Por muito tempo procurei esses anjos, achava que eles andavam escondidos dos humanos por serem facilmente reconhecidos. Até que encontrei o meu anjo e soube que era ele desde o primeiro momento. Não por ostentar uma aureola e mantos esvoaçantes, mas sim por irradiar luz. Descobri que eles andavam disfarçados de humanos e carregavam a missão de proteger e iluminar as pessoas ao seu redor. Eles distribuíam amor, ocasionavam felicidade e transformavam vidas.
O meu anjo havia me ensinado a enxergar a vida de uma maneira melhor, me mostrou a face mais linda do amor. Me ensinou a acreditar no impossível e a voar em busca dos meus sonhos sem medo de cair. Meu anjo me ensinou a ser feliz, pois a felicidade estava dentro de mim, morando no meu coração. Mas principalmente ele me ensinou que anjos existem, e o meu tinha nome e sobrenome; Luan Rafael Domingos Santana, o meu anjo da guarda e dono do meu coração.
— Sempre quando viajo para algum lugar gosto de ficar encontrando desenho nas nuvens. – Comentei ainda olhando para o céu.
— Também fazia muito isso. – Luan disse abaixando o volume do rádio.
— Dizem que só as crianças são capazes de ver desenho em nuvens, pois são puros de coração.
— Ou essa tese está errada ou ainda somos crianças. – Ele disse se divertindo.
— Acho que ainda somos crianças. – Disse num suspiro, ele abriu um sorriso encantador, quase me tirando o ar.

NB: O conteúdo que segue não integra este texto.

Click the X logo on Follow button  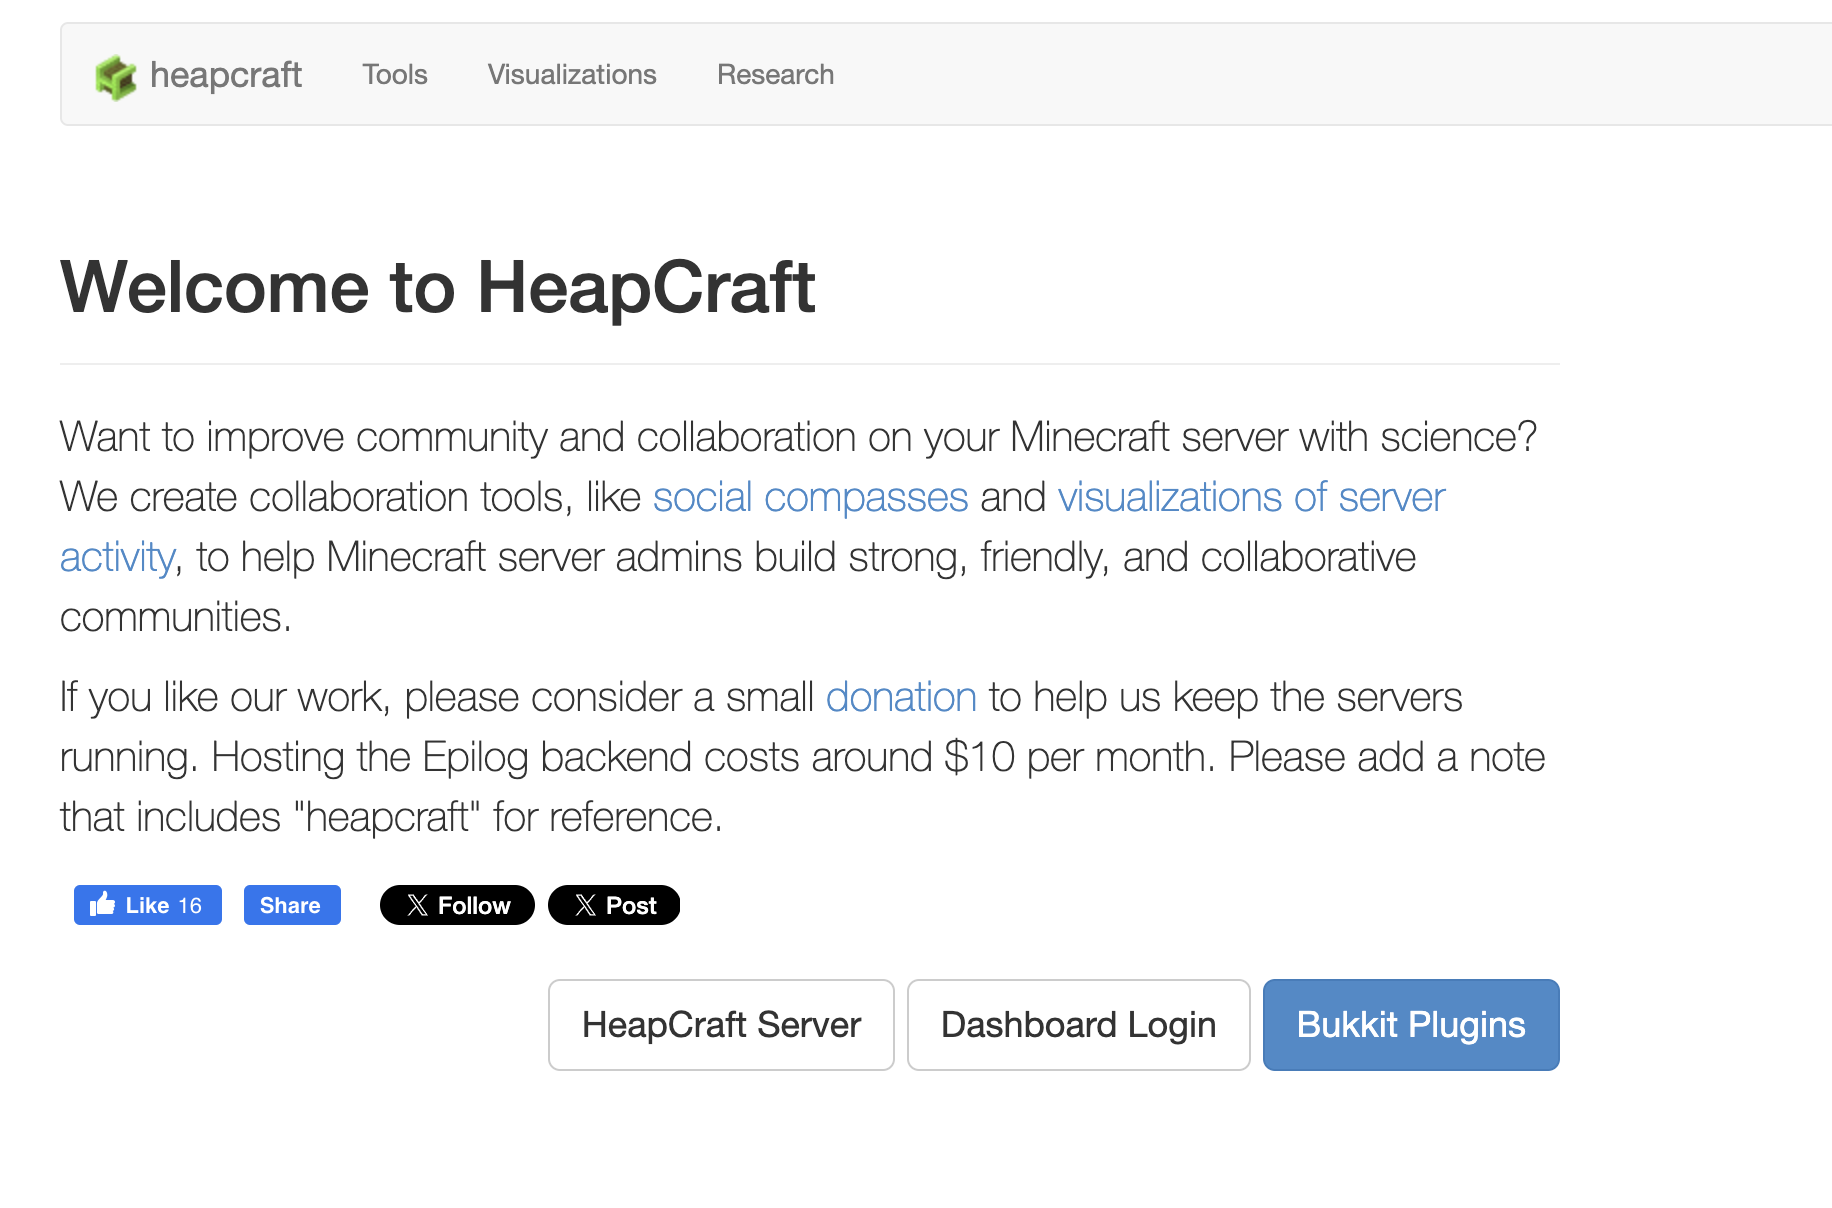tap(418, 906)
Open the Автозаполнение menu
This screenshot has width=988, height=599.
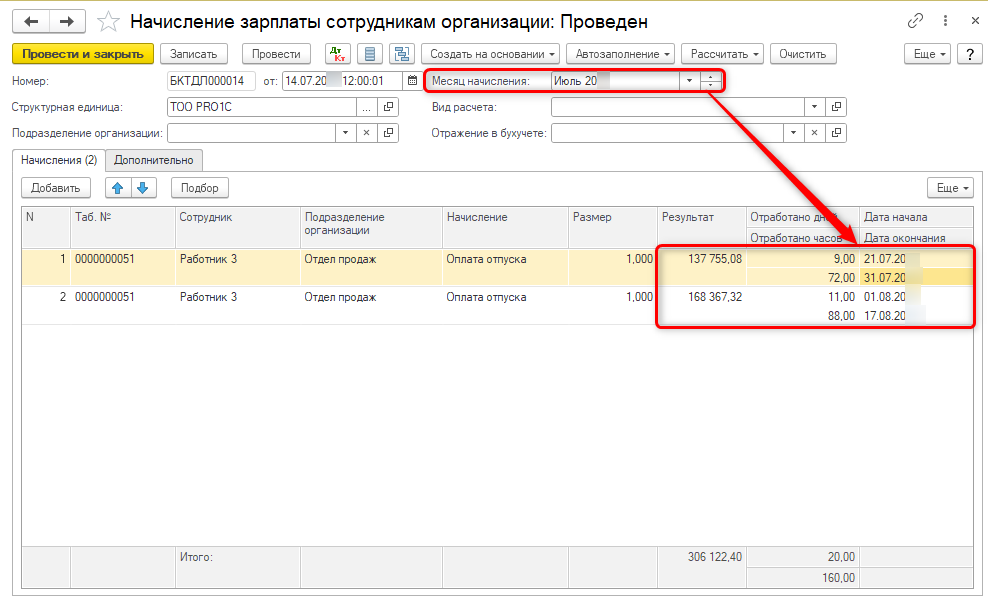pos(620,54)
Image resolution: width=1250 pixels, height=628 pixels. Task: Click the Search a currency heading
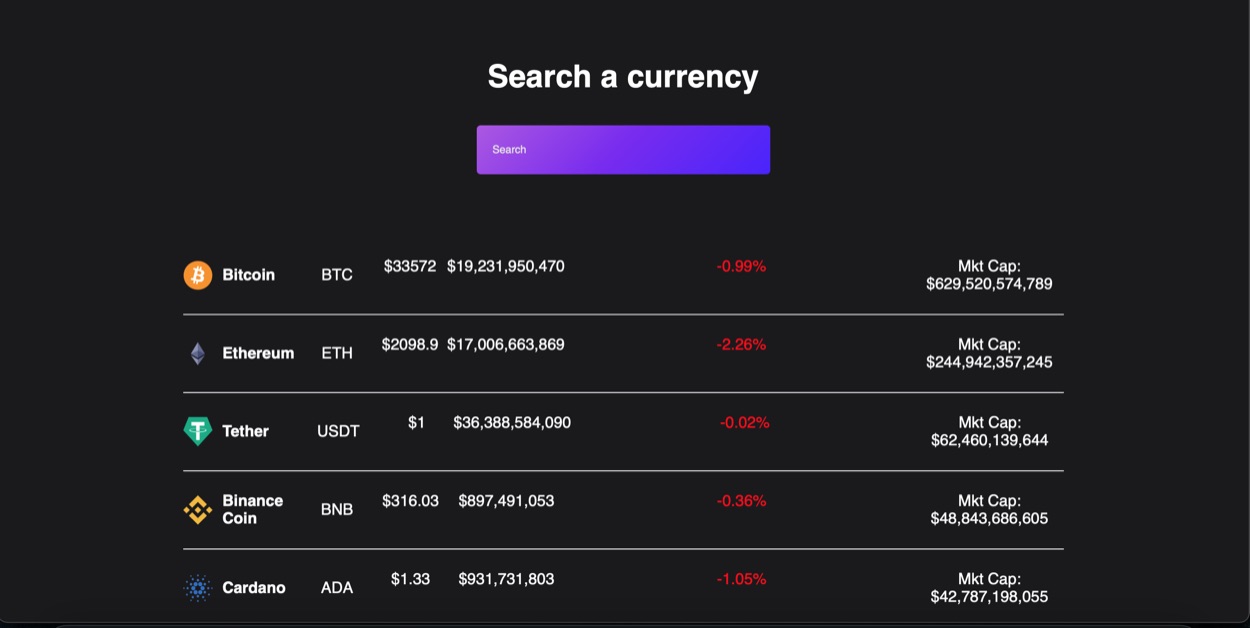point(623,77)
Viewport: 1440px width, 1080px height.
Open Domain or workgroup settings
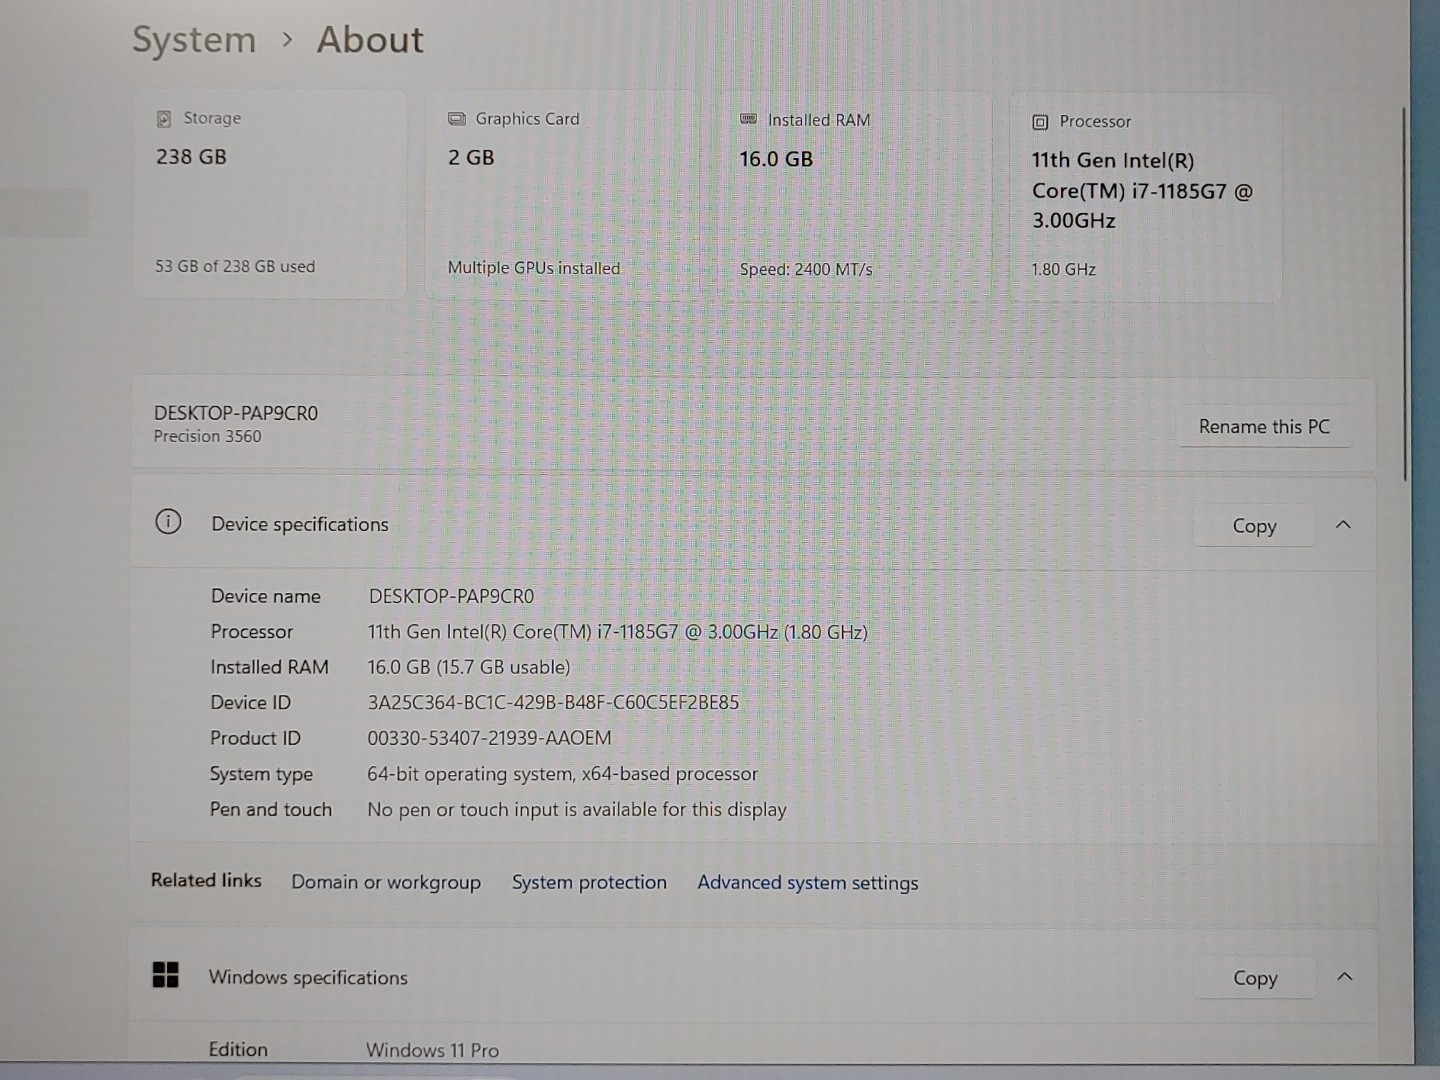(x=386, y=882)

— E o que você está vendo agora?
— Está vendo aquelas nuvens ali? – Apontei para o norte. – Bem em cima da copa das árvores.
— Acho que sim.
— Eu vejo uma menina segurando uma boneca.
— Eu estou vendo um leão.
— Um leão? – Perguntei surpresa.
— Sim. E ele está com os dentes de fora. – Ele enfatizou, me fazendo rir.
— Dizem que vimos refletido nas nuvens aquilo que está dentro de nós.
— Então quer dizer que tenho um leão dentro de mim? – Ele perguntou sorrindo.
— Talvez signifique você tenha a coragem e a força de um leão.
— E você a inocência e a delicadeza de uma criança brincando de boneca. – Eu corei levemente e desviei o olhar, mal conseguindo controlar meu coração, que dava saltos dentro do meu peito. Passamos parte da viagem tentando achar desenhos nas nuvens e encontrar a explicação para vê-los ali. Vimos desde cachorros e borboletas a pessoas e objetos, e achamos as explicações mais mirabolantes possíveis. Estava feliz por vê-lo sorrir e fazer brincadeiras tão particulares. Luan levou sua mão até a minha e as entrelaçou. Eu sabia que momentos conturbados viriam a partir daquele momento, mas enquanto tivesse Luan para segurar a minha mão, tudo estaria bem.